■ **Work task**
Until the last line is reached, keep transcribing the material exactly.
Given records Block Start
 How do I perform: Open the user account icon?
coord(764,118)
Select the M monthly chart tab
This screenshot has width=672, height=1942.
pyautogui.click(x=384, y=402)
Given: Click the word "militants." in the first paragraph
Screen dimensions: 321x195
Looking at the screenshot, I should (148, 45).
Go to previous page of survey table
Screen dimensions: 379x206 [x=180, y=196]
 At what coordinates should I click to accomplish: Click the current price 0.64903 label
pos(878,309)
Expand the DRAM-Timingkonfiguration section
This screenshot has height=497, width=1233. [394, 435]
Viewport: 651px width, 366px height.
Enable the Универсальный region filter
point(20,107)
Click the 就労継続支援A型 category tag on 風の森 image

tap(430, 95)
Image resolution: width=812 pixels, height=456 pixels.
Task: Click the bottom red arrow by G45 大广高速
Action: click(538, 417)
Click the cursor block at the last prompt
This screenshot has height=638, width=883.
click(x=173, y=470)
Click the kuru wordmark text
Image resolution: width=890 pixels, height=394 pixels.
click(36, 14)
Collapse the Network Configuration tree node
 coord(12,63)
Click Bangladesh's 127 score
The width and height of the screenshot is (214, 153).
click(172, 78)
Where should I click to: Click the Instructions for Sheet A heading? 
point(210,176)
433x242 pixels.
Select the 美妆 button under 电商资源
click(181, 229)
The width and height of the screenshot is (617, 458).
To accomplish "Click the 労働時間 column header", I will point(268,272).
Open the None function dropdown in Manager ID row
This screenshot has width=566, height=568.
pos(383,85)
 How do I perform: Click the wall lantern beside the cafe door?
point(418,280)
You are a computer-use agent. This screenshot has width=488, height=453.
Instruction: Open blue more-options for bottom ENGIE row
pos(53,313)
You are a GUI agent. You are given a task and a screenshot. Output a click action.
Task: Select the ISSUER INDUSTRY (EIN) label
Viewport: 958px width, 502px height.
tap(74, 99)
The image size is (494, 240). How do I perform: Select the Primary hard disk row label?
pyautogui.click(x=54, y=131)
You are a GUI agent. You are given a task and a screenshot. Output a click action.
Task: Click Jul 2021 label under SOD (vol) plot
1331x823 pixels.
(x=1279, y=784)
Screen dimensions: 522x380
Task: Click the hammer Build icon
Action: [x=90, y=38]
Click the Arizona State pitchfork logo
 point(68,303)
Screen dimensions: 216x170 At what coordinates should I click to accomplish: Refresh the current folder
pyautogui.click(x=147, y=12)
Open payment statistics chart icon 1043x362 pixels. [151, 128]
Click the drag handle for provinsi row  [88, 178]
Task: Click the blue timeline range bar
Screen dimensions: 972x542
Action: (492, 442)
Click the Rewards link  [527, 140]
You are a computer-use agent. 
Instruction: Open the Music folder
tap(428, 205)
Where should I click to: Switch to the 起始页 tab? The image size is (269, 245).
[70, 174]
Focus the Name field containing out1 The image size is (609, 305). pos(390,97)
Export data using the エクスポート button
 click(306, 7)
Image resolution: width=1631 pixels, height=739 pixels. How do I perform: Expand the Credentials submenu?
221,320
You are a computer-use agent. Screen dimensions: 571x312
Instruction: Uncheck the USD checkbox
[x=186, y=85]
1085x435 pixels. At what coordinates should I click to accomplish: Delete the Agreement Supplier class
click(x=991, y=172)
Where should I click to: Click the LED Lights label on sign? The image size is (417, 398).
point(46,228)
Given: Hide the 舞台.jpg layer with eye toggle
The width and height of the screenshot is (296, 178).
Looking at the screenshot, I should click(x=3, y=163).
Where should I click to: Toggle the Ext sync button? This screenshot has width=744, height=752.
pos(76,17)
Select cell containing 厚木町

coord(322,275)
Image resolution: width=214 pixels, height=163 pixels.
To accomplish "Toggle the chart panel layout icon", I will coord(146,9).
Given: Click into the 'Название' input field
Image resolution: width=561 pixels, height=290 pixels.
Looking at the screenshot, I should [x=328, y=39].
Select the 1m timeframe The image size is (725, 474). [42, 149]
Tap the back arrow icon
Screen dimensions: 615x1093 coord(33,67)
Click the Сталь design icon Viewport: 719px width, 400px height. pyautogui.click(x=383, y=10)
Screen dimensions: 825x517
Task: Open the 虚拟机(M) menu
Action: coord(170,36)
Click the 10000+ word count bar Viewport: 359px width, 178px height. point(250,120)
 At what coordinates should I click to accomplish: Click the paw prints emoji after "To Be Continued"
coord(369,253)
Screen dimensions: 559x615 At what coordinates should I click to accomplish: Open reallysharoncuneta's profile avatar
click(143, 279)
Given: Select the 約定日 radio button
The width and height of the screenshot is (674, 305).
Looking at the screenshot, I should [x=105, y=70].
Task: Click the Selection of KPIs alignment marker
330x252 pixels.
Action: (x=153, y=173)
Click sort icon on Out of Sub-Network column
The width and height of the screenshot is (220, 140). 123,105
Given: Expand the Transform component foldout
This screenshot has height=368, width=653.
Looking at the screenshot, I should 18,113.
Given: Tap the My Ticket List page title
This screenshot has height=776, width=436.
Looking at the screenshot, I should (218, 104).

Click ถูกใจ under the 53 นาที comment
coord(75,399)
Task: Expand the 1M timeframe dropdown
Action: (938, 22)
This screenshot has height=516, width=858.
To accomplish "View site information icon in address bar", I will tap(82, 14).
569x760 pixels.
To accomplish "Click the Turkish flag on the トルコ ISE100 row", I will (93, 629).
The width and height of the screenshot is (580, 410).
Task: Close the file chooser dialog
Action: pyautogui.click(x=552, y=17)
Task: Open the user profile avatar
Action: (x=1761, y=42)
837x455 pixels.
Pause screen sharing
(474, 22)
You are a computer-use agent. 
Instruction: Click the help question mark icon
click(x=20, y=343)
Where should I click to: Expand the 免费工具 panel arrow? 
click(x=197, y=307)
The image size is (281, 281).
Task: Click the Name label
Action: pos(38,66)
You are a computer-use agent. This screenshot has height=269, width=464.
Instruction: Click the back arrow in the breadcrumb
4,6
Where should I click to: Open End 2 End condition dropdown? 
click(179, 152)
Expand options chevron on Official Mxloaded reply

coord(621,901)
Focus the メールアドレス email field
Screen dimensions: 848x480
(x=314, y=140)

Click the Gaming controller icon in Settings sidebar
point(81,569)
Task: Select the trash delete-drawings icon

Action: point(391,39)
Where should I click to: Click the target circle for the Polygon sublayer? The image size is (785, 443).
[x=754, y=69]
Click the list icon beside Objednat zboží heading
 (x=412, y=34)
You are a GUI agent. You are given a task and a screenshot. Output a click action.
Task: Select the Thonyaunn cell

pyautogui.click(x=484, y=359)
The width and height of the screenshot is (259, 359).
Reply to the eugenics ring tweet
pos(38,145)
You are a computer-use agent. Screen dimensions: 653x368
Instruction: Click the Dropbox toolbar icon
Given records Block End
■ **Task output**
 How do I perform: Open the user account icon?
coord(764,118)
Select the M monthly chart tab
This screenshot has width=672, height=1942.
pyautogui.click(x=384, y=402)
Given: Click the word "militants." in the first paragraph
Screen dimensions: 321x195
Looking at the screenshot, I should (148, 45).
Go to previous page of survey table
Screen dimensions: 379x206 [x=180, y=196]
 At what coordinates should I click to accomplish: Click the current price 0.64903 label
pos(878,309)
Expand the DRAM-Timingkonfiguration section
This screenshot has height=497, width=1233. [394, 435]
Viewport: 651px width, 366px height.
Enable the Универсальный region filter
point(20,107)
Click the 就労継続支援A型 category tag on 風の森 image

tap(430, 95)
Image resolution: width=812 pixels, height=456 pixels.
Task: Click the bottom red arrow by G45 大广高速
Action: click(538, 417)
Click the cursor block at the last prompt
This screenshot has height=638, width=883.
click(x=173, y=470)
Click the kuru wordmark text
Image resolution: width=890 pixels, height=394 pixels.
click(36, 14)
Collapse the Network Configuration tree node
 coord(12,63)
Click Bangladesh's 127 score
The width and height of the screenshot is (214, 153).
click(172, 78)
Where should I click to: Click the Instructions for Sheet A heading? 
point(210,176)
433x242 pixels.
Select the 美妆 button under 电商资源
click(181, 229)
The width and height of the screenshot is (617, 458).
To accomplish "Click the 労働時間 column header", I will point(268,272).
Open the None function dropdown in Manager ID row
This screenshot has width=566, height=568.
pos(383,85)
 How do I perform: Click the wall lantern beside the cafe door?
point(418,280)
You are a computer-use agent. This screenshot has width=488, height=453.
Instruction: Open blue more-options for bottom ENGIE row
pos(53,313)
You are a GUI agent. You are given a task and a screenshot. Output a click action.
Task: Select the ISSUER INDUSTRY (EIN) label
Viewport: 958px width, 502px height.
tap(74, 99)
The image size is (494, 240). How do I perform: Select the Primary hard disk row label?
pyautogui.click(x=54, y=131)
You are a GUI agent. You are given a task and a screenshot. Output a click action.
Task: Click Jul 2021 label under SOD (vol) plot
1331x823 pixels.
(x=1279, y=784)
Screen dimensions: 522x380
Task: Click the hammer Build icon
Action: [x=90, y=38]
Click the Arizona State pitchfork logo
 point(68,303)
Screen dimensions: 216x170 At what coordinates should I click to accomplish: Refresh the current folder
pyautogui.click(x=147, y=12)
Open payment statistics chart icon 1043x362 pixels. [151, 128]
Click the drag handle for provinsi row  [88, 178]
Task: Click the blue timeline range bar
Screen dimensions: 972x542
Action: (492, 442)
Click the Rewards link  [527, 140]
You are a computer-use agent. 
Instruction: Open the Music folder
tap(428, 205)
Where should I click to: Switch to the 起始页 tab? The image size is (269, 245).
[70, 174]
Focus the Name field containing out1 The image size is (609, 305). pos(390,97)
Export data using the エクスポート button
 click(306, 7)
Image resolution: width=1631 pixels, height=739 pixels. How do I perform: Expand the Credentials submenu?
221,320
You are a computer-use agent. Screen dimensions: 571x312
Instruction: Uncheck the USD checkbox
[x=186, y=85]
1085x435 pixels. At what coordinates should I click to accomplish: Delete the Agreement Supplier class
click(x=991, y=172)
Where should I click to: Click the LED Lights label on sign? The image size is (417, 398).
point(46,228)
Given: Hide the 舞台.jpg layer with eye toggle
The width and height of the screenshot is (296, 178).
Looking at the screenshot, I should click(x=3, y=163).
Where should I click to: Toggle the Ext sync button? This screenshot has width=744, height=752.
pos(76,17)
Select cell containing 厚木町

coord(322,275)
Image resolution: width=214 pixels, height=163 pixels.
To accomplish "Toggle the chart panel layout icon", I will coord(146,9).
Given: Click into the 'Название' input field
Image resolution: width=561 pixels, height=290 pixels.
Looking at the screenshot, I should [x=328, y=39].
Select the 1m timeframe The image size is (725, 474). [42, 149]
Tap the back arrow icon
Screen dimensions: 615x1093 coord(33,67)
Click the Сталь design icon Viewport: 719px width, 400px height. pyautogui.click(x=383, y=10)
Screen dimensions: 825x517
Task: Open the 虚拟机(M) menu
Action: coord(170,36)
Click the 10000+ word count bar Viewport: 359px width, 178px height. point(250,120)
 At what coordinates should I click to accomplish: Click the paw prints emoji after "To Be Continued"
coord(369,253)
Screen dimensions: 559x615 At what coordinates should I click to accomplish: Open reallysharoncuneta's profile avatar
click(143, 279)
Given: Select the 約定日 radio button
The width and height of the screenshot is (674, 305).
Looking at the screenshot, I should [x=105, y=70].
Task: Click the Selection of KPIs alignment marker
330x252 pixels.
Action: (x=153, y=173)
Click sort icon on Out of Sub-Network column
The width and height of the screenshot is (220, 140). 123,105
Given: Expand the Transform component foldout
This screenshot has height=368, width=653.
Looking at the screenshot, I should 18,113.
Given: Tap the My Ticket List page title
This screenshot has height=776, width=436.
Looking at the screenshot, I should (218, 104).

Click ถูกใจ under the 53 นาที comment
coord(75,399)
Task: Expand the 1M timeframe dropdown
Action: (938, 22)
This screenshot has height=516, width=858.
To accomplish "View site information icon in address bar", I will tap(82, 14).
569x760 pixels.
To accomplish "Click the Turkish flag on the トルコ ISE100 row", I will (93, 629).
The width and height of the screenshot is (580, 410).
Task: Close the file chooser dialog
Action: pyautogui.click(x=552, y=17)
Task: Open the user profile avatar
Action: (x=1761, y=42)
837x455 pixels.
Pause screen sharing
(474, 22)
You are a computer-use agent. 
Instruction: Click the help question mark icon
click(x=20, y=343)
Where should I click to: Expand the 免费工具 panel arrow? 
click(x=197, y=307)
The image size is (281, 281).
Task: Click the Name label
Action: pos(38,66)
You are a computer-use agent. This screenshot has height=269, width=464.
Instruction: Click the back arrow in the breadcrumb
4,6
Where should I click to: Open End 2 End condition dropdown? 
click(179, 152)
Expand options chevron on Official Mxloaded reply

coord(621,901)
Focus the メールアドレス email field
Screen dimensions: 848x480
(x=314, y=140)

Click the Gaming controller icon in Settings sidebar
point(81,569)
Task: Select the trash delete-drawings icon

Action: point(391,39)
Where should I click to: Click the target circle for the Polygon sublayer? The image size is (785, 443).
[x=754, y=69]
Click the list icon beside Objednat zboží heading
 (x=412, y=34)
You are a GUI agent. You are given a task and a screenshot. Output a click action.
Task: Select the Thonyaunn cell

pyautogui.click(x=484, y=359)
The width and height of the screenshot is (259, 359).
Reply to the eugenics ring tweet
pos(38,145)
You are a computer-use agent. Screen dimensions: 653x368
Instruction: Click the Dropbox toolbar icon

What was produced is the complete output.